I have a sample Dataset<Row>
as below
+----+----+
|col1|col2|
+----+----+
| a| a |
| a| b |
| b| c |
| c| d |
+----+----+
Based on a map value Map sample ={"key1" = 2,"key2"=4}
I have to add a row_number to each row such that where col1 or col2 = 'a'
I have to add 2 consecutive rownumbers and others as 4 based on the value from the map
and the result should look like below.
wherever the col1 or col2 ='a'
the row replicated two times with the number and where it is not , it replicated four times with the number following it
+----+----+----------+
|col1|col2|limit_fact|
+----+----+----------+
| a| a | 1|
| a| a | 2|
| a| b | 3|
| a| b | 4|
| b| c | 5|
| b| c | 6|
| b| c | 7|
| b| c | 8|
| c| d | 9|
| c| d | 10|
| c| d | 11|
| c| d | 12|
+----+----+----------+
scala> import org.apache.spark.sql.expressions.{UserDefinedFunction, Window}
scala> val key1 = 2
scala> val key2 = 4
scala> def repeatudf:UserDefinedFunction = udf((key:Int) => {var out = "1"
| val rng = 1 to (key-1)
| for (i <- rng) {out = out + "," + "1"}
| out
| })
scala> df.show
+----+----+
|col1|col2|
+----+----+
| a| a|
| a| b|
| b| c|
| c| d|
+----+----+
scala> val df1 = df.withColumn("map", when(col("col1") === "a" || col("col2") === "a", repeatudf(lit(key1))).otherwise(repeatudf(lit(key2))))
.withColumn("map", explode(split(col("map"), ",")))
.drop("map")
scala> df1.show()
+----+----+
|col1|col2|
+----+----+
| a| a|
| a| a|
| a| b|
| a| b|
| b| c|
| b| c|
| b| c|
| b| c|
| c| d|
| c| d|
| c| d|
| c| d|
+----+----+
scala> val w = Window.orderBy(col("col1"), col("col2"))
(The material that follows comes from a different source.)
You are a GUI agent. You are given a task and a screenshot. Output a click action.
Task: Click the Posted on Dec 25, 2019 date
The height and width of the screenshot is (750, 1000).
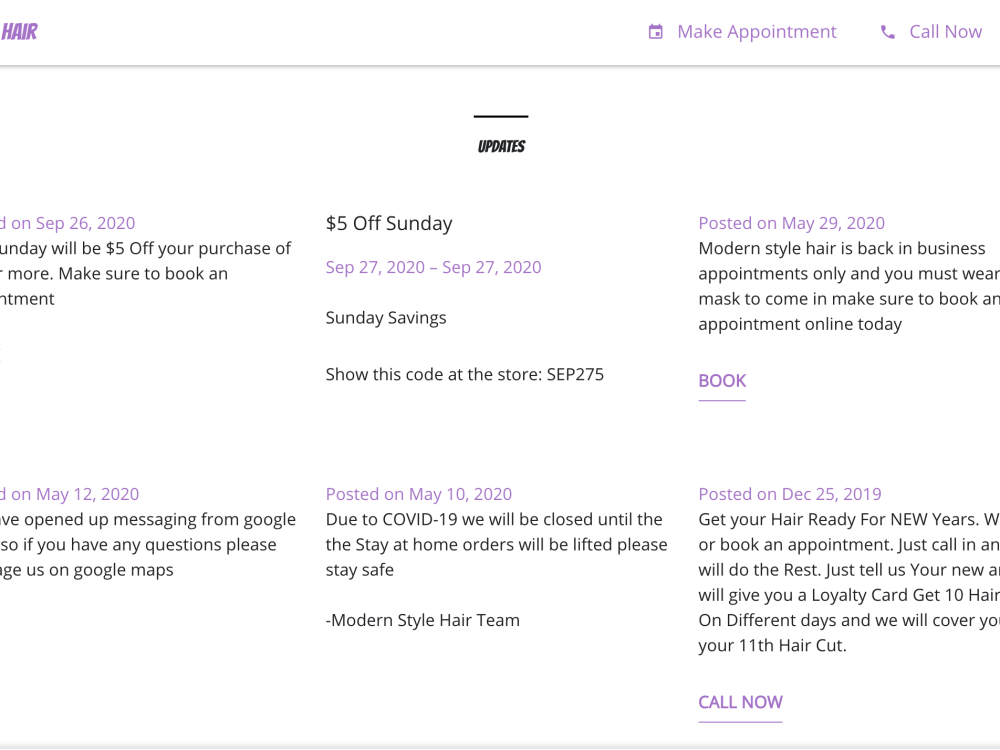click(x=789, y=493)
scala> df1.withColumn("limit_fact", row_number.over(w)).show
+----+----+----------+
|col1|col2|limit_fact|
+----+----+----------+
| a| a| 1|
| a| a| 2|
| a| b| 3|
| a| b| 4|
| b| c| 5|
| b| c| 6|
| b| c| 7|
| b| c| 8|
| c| d| 9|
| c| d| 10|
| c| d| 11|
| c| d| 12|
+----+----+----------+